Exercise instructions:
In the data below, how many lines contain the string "computer"? Reply with the number only.

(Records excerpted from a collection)

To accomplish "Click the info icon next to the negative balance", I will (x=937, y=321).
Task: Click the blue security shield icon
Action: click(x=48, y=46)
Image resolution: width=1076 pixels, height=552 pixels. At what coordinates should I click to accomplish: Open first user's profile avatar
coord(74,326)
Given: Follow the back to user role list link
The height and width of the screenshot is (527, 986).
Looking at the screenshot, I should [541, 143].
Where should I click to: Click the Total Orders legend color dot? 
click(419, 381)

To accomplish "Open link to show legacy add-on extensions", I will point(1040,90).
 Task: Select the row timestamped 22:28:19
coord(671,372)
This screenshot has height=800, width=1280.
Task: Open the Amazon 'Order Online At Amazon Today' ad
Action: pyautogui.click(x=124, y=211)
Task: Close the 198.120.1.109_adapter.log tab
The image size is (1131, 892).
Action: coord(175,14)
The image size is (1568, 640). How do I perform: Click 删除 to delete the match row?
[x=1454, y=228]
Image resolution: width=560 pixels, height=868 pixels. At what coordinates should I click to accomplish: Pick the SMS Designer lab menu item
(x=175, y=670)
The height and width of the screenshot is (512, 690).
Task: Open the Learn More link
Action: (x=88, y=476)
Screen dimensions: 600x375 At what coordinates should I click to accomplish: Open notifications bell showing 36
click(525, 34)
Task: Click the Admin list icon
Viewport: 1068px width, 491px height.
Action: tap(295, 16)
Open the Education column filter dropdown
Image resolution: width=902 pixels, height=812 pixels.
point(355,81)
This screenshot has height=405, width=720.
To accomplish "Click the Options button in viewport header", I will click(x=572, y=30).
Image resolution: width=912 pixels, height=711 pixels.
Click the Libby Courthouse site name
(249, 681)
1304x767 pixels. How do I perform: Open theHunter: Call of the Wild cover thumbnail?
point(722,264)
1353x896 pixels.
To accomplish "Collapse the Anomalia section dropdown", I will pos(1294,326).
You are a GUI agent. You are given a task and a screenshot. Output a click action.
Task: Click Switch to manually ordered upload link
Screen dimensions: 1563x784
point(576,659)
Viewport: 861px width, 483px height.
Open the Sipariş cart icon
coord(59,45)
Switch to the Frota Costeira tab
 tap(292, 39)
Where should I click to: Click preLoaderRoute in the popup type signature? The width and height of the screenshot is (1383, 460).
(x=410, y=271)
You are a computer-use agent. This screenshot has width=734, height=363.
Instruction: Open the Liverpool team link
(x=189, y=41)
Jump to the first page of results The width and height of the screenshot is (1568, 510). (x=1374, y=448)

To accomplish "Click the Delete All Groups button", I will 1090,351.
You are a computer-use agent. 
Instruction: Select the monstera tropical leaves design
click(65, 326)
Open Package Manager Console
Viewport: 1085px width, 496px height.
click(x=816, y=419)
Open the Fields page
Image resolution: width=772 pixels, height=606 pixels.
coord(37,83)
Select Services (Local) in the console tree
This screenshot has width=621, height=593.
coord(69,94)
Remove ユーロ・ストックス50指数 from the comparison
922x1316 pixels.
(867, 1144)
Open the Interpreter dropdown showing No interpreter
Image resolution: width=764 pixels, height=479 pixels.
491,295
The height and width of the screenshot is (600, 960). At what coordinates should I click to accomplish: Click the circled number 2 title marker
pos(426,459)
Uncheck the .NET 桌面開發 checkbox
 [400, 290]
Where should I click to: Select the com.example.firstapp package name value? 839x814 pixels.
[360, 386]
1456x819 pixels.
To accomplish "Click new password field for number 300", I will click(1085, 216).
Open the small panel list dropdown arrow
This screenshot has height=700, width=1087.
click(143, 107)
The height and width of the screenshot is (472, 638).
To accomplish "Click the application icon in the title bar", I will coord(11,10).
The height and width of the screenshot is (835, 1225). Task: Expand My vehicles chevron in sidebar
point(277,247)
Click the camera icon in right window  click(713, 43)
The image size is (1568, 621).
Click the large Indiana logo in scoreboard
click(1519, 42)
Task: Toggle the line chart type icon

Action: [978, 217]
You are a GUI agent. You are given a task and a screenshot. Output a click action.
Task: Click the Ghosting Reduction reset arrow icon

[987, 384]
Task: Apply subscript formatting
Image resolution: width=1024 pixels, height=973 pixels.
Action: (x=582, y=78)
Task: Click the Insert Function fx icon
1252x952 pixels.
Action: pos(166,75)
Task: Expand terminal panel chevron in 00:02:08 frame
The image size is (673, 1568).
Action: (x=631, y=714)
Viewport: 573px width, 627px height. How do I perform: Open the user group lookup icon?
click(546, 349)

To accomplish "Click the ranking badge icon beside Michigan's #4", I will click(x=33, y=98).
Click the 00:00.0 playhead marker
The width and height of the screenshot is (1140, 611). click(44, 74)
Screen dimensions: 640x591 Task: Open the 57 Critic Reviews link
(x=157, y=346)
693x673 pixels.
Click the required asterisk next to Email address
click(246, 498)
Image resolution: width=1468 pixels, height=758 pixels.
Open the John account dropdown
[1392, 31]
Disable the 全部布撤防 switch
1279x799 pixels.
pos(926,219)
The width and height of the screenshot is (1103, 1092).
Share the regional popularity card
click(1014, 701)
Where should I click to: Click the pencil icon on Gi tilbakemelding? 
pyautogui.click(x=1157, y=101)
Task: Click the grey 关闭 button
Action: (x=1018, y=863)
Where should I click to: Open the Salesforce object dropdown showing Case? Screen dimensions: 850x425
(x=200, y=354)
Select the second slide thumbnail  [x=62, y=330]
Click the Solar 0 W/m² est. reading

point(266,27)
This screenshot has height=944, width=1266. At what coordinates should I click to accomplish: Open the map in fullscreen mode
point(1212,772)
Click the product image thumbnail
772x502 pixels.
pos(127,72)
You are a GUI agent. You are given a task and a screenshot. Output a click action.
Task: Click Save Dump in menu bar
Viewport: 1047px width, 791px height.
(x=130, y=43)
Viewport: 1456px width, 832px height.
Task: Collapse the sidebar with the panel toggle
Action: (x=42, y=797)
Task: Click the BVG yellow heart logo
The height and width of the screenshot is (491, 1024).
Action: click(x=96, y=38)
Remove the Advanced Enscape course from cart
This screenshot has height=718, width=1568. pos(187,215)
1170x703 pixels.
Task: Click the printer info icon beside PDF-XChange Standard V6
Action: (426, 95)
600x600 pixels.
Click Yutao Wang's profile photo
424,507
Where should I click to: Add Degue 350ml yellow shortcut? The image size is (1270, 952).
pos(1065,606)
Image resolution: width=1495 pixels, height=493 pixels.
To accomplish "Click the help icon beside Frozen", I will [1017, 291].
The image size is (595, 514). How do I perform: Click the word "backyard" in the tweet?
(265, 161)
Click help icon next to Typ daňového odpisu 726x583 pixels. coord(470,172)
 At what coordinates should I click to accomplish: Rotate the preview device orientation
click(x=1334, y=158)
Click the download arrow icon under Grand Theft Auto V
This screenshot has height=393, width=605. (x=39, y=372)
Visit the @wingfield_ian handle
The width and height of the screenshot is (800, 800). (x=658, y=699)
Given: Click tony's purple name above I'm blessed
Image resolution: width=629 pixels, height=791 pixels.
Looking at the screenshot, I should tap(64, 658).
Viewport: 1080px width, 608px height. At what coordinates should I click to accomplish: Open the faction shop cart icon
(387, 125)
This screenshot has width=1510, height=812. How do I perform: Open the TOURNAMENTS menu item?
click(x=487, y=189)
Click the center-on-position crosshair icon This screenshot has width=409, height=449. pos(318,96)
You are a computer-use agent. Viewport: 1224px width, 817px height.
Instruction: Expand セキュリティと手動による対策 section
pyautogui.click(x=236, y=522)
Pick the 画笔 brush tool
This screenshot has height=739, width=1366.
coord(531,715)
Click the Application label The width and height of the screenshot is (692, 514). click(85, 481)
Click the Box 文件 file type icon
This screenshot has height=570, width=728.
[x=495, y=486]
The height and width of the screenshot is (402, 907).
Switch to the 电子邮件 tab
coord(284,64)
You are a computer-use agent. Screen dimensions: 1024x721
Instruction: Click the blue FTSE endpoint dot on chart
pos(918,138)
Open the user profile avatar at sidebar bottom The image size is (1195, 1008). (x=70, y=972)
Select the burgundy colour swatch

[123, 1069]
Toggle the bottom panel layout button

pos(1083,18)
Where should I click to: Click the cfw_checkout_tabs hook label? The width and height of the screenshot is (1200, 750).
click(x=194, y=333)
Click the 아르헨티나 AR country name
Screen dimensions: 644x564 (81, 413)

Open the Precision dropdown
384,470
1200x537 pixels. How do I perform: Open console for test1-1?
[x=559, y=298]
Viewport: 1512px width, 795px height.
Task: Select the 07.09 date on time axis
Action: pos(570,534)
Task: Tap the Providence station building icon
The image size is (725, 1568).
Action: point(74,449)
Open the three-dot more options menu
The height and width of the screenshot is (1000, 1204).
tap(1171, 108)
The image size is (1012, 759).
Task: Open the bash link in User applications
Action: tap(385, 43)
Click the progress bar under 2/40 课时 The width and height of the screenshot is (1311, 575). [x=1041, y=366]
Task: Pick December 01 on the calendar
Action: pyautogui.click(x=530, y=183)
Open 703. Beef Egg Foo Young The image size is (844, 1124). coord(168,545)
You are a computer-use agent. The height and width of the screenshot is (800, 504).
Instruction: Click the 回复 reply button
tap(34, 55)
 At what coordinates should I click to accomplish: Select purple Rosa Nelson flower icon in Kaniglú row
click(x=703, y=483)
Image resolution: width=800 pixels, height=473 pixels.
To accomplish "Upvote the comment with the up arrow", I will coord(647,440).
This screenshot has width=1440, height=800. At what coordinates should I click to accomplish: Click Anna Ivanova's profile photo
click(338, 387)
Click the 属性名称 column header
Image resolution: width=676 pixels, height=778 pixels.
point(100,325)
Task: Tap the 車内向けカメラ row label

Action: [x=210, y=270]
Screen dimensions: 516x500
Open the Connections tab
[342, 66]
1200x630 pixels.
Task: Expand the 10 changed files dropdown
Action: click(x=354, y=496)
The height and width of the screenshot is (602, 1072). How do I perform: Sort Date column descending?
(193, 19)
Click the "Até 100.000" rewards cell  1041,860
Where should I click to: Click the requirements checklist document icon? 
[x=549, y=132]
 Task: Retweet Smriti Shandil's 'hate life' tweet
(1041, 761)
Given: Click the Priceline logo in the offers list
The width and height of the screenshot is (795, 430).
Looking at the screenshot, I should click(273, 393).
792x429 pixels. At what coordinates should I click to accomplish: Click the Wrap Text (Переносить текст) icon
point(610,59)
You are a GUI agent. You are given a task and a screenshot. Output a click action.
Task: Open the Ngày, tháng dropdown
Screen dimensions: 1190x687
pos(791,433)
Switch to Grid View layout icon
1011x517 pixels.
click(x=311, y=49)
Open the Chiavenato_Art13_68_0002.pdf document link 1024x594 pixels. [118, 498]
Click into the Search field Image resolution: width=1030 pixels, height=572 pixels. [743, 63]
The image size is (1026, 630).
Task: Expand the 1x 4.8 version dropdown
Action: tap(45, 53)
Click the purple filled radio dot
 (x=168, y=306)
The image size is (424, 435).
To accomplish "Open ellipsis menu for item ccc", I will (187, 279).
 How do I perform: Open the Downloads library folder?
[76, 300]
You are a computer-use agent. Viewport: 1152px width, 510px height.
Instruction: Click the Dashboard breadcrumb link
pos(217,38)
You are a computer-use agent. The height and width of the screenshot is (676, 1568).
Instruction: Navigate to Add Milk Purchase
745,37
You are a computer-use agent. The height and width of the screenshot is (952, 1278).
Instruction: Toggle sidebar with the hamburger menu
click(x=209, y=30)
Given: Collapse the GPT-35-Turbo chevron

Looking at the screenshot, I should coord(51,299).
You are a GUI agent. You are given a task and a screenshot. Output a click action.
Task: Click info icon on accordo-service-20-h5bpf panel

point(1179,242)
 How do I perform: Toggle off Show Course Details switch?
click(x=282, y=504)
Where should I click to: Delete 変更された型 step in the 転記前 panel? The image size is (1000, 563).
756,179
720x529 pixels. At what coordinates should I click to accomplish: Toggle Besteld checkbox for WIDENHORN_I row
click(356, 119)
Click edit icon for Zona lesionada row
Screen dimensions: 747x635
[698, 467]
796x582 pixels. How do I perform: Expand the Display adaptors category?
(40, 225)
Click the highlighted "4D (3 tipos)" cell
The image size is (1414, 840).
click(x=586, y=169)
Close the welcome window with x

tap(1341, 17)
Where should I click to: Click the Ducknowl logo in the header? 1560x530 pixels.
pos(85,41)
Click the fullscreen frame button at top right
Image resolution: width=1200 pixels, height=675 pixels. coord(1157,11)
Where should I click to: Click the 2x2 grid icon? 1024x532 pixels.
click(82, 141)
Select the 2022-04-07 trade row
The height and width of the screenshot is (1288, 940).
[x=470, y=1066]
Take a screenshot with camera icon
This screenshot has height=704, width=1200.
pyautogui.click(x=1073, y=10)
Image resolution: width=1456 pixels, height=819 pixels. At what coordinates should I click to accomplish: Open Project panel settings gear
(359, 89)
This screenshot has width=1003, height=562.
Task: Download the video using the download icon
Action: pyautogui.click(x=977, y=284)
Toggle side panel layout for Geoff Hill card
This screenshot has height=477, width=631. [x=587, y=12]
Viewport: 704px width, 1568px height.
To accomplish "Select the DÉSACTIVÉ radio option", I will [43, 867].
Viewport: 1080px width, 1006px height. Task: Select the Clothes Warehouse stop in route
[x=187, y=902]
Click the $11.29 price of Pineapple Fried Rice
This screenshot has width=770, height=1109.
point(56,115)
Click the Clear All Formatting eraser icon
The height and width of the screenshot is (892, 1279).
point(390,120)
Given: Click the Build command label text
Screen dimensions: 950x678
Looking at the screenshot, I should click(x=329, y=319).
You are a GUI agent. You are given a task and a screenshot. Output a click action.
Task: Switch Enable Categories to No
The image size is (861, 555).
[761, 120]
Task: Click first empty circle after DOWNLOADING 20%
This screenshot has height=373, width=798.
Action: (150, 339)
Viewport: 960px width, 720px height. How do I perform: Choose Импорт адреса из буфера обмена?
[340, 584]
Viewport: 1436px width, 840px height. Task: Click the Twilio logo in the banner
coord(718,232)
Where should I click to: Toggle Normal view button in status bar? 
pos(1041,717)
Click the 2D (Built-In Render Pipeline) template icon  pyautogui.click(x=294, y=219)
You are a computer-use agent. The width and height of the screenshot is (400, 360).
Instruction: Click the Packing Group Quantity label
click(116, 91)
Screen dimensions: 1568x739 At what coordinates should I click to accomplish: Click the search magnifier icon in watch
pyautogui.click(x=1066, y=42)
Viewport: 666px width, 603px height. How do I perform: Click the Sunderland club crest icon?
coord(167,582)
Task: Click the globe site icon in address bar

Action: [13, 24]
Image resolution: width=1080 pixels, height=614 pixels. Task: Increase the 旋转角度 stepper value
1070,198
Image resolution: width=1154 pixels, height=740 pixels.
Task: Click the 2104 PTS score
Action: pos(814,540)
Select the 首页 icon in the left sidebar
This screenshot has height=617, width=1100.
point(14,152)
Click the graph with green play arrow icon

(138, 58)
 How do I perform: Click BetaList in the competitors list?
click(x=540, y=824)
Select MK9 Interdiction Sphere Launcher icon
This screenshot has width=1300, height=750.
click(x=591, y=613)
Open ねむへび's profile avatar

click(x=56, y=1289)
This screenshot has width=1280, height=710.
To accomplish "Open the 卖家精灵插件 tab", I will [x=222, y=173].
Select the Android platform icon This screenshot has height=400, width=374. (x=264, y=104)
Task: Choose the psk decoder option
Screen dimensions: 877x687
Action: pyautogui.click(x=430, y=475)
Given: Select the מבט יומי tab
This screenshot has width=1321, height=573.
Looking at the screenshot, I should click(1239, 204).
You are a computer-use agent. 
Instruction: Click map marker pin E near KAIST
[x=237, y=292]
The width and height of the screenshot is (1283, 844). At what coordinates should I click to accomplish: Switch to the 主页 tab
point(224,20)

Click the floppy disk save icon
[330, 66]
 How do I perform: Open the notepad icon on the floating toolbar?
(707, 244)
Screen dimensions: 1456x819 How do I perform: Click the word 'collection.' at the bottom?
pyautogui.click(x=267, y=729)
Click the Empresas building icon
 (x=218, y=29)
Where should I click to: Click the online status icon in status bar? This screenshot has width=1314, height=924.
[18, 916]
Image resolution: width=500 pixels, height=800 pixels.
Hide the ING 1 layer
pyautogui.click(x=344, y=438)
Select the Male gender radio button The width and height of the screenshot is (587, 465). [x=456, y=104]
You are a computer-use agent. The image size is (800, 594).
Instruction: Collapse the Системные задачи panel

Reply to the exercise:
11